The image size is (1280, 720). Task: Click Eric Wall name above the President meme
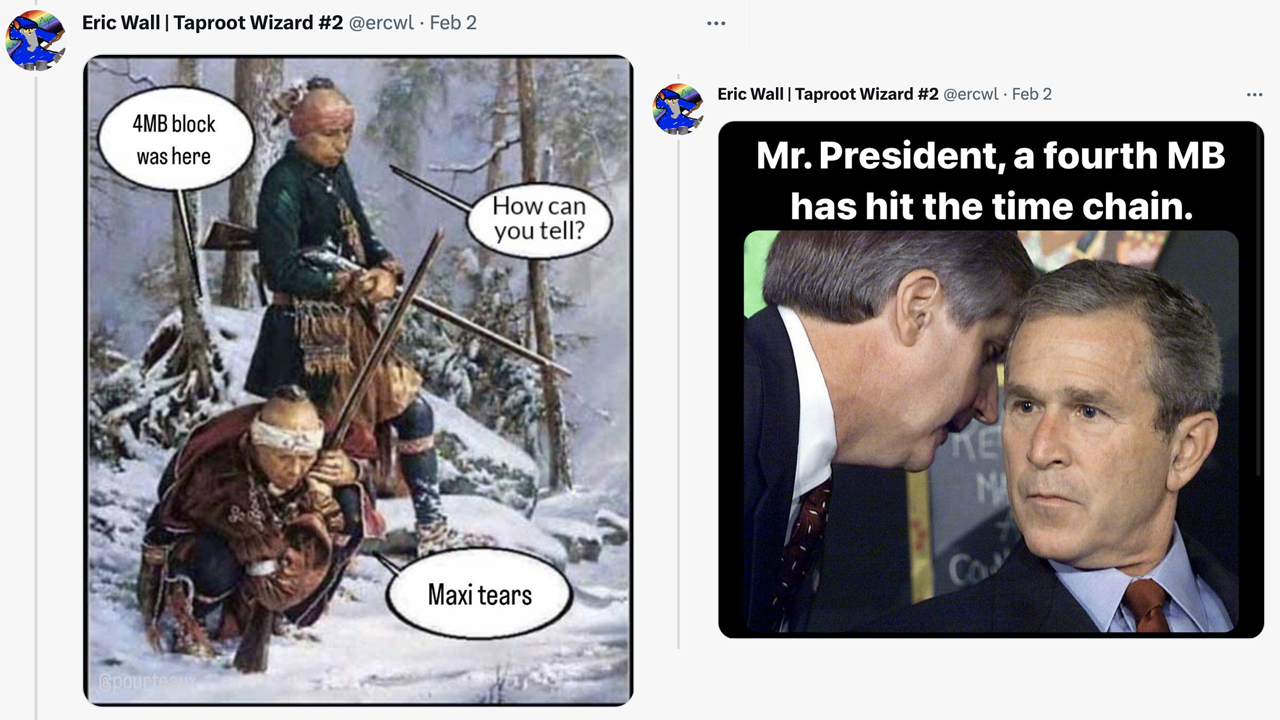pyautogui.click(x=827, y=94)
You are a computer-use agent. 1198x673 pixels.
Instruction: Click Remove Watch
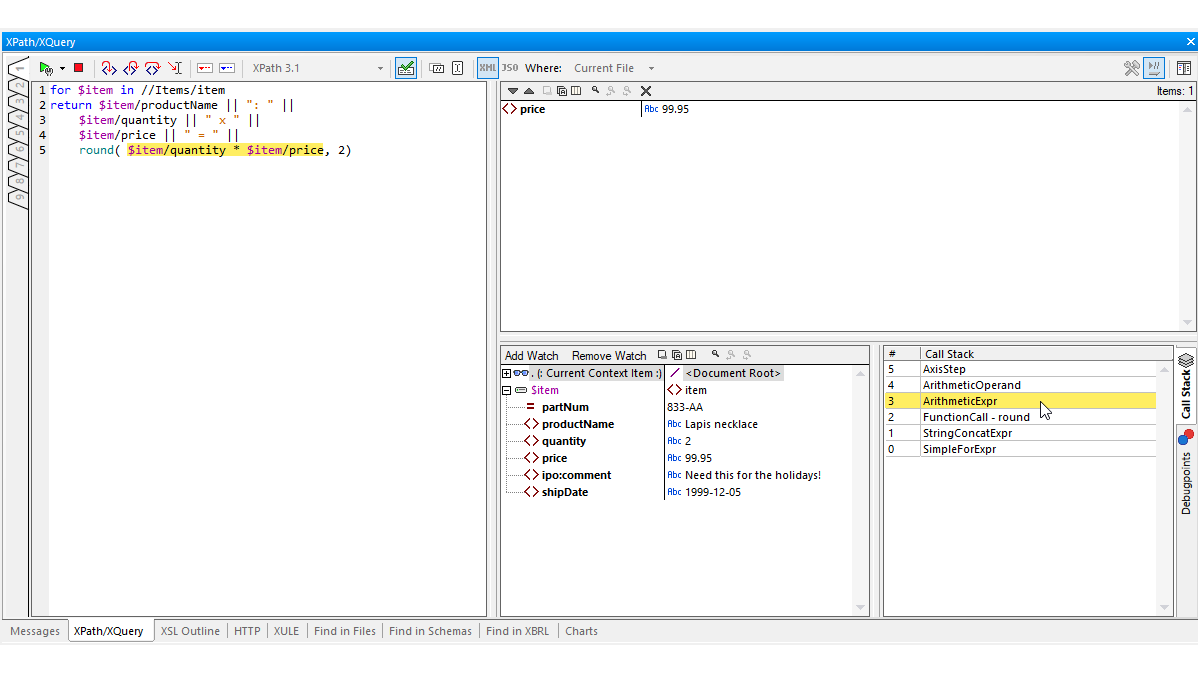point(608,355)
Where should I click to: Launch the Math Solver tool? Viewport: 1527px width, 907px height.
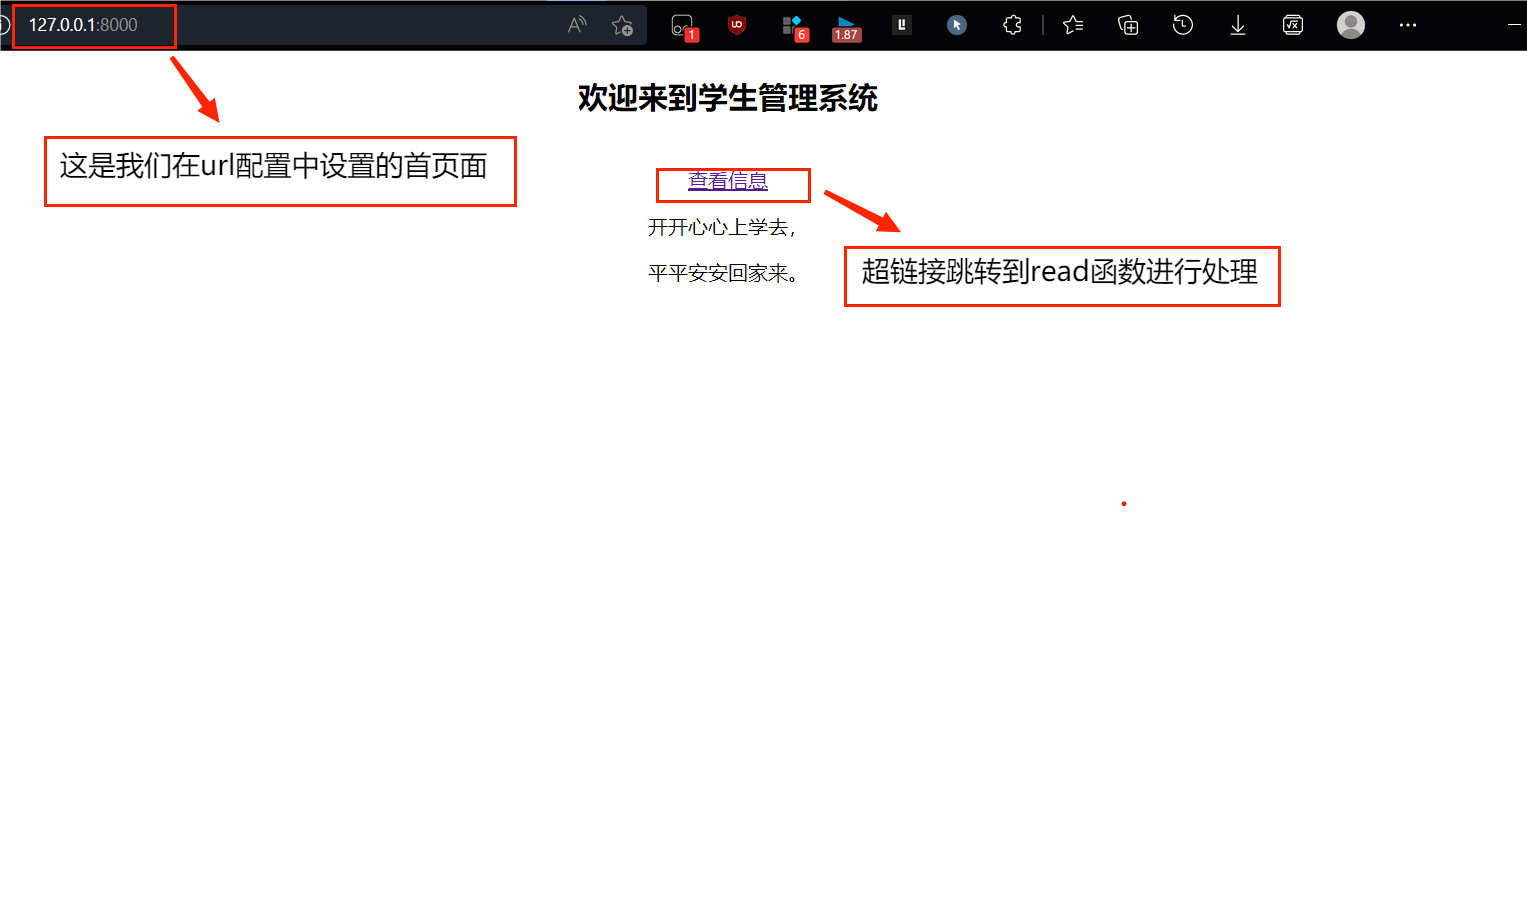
--------
* [Directions]: Your answer should be a precise transcript of the entries, minus the pictures.

* [Answer to this problem]:
The image size is (1280, 720). Task: Click Eric Wall name above the President meme
pyautogui.click(x=827, y=94)
You are a computer-use agent. 1198x673 pixels.
Instruction: Click Remove Watch
point(608,355)
Where should I click to: Launch the Math Solver tool? Viewport: 1527px width, 907px height.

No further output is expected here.